As I have been going through my closet lately and pulling out the things that I am selling to help supplement my income, I have found out a lot about my views on possessions. Many say that possessions are just that and nothing more. To me, my possessions are not just things, but memories. Each article of clothing has a story behind it, whether it was an event I wore it to, or where I purchased it, if it was a gift, who I was with when I purchased it, etc.
My possessions are similar to journals. Each one means something to me. By getting rid of that item, I feel like I am going to lose that memory too.

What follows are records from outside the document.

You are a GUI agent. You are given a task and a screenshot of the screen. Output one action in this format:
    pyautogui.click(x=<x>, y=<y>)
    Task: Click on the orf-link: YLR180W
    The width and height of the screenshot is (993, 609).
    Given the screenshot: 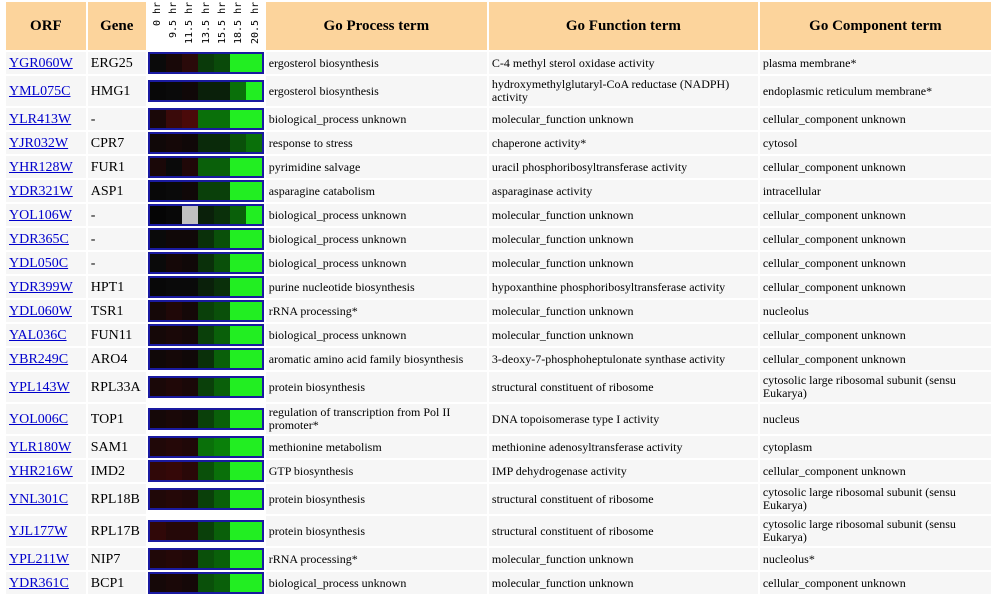 What is the action you would take?
    pyautogui.click(x=40, y=447)
    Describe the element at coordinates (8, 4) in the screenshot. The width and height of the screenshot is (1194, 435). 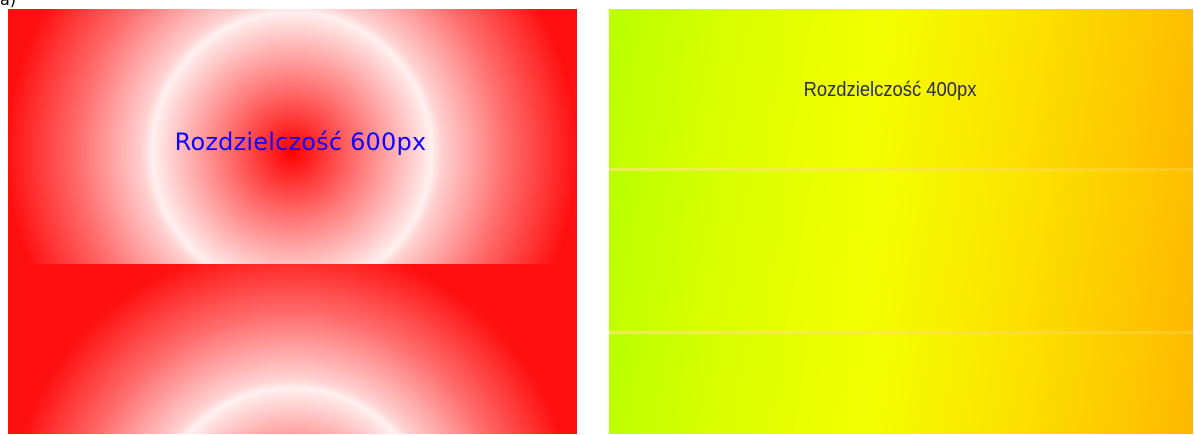
I see `figure-caption: a)` at that location.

When you have so many down periods, you do all that you can to hold on to the good times. Some people use pictures, some people just use their memories. I use those, but I also use my possessions. Like some blue fleece pullovers I have. They remind me of a time when I was happy and felt loved and remind me of someone who was such an important person in my life. I can’t part with them, but yet, right now, I can’t really look at them because they make me sad. A certain zip up sweater that I got at a thrift store but will not get rid of because someone who was important to me for a long time loved that sweater and loved when I wore it. A purse that was bought during a road trip to visit someone. A necklace that was given to me by someone as a token of good luck. I thought I had lost it and was devastated. While cleaning out my closet, I was digging through my old purses and I found it! After I found it, it seemed like my luck had changed again for the better (at least for a while it had).
Many people have had a hard time understanding why I have so much stuff. I’m not a hoarder (like my ex used to call me, believe me, I watch the shows on TV and I am no where anything close to that) but I have a hard time parting with my things because I am just so afraid that if I part with them, the memories will leave too.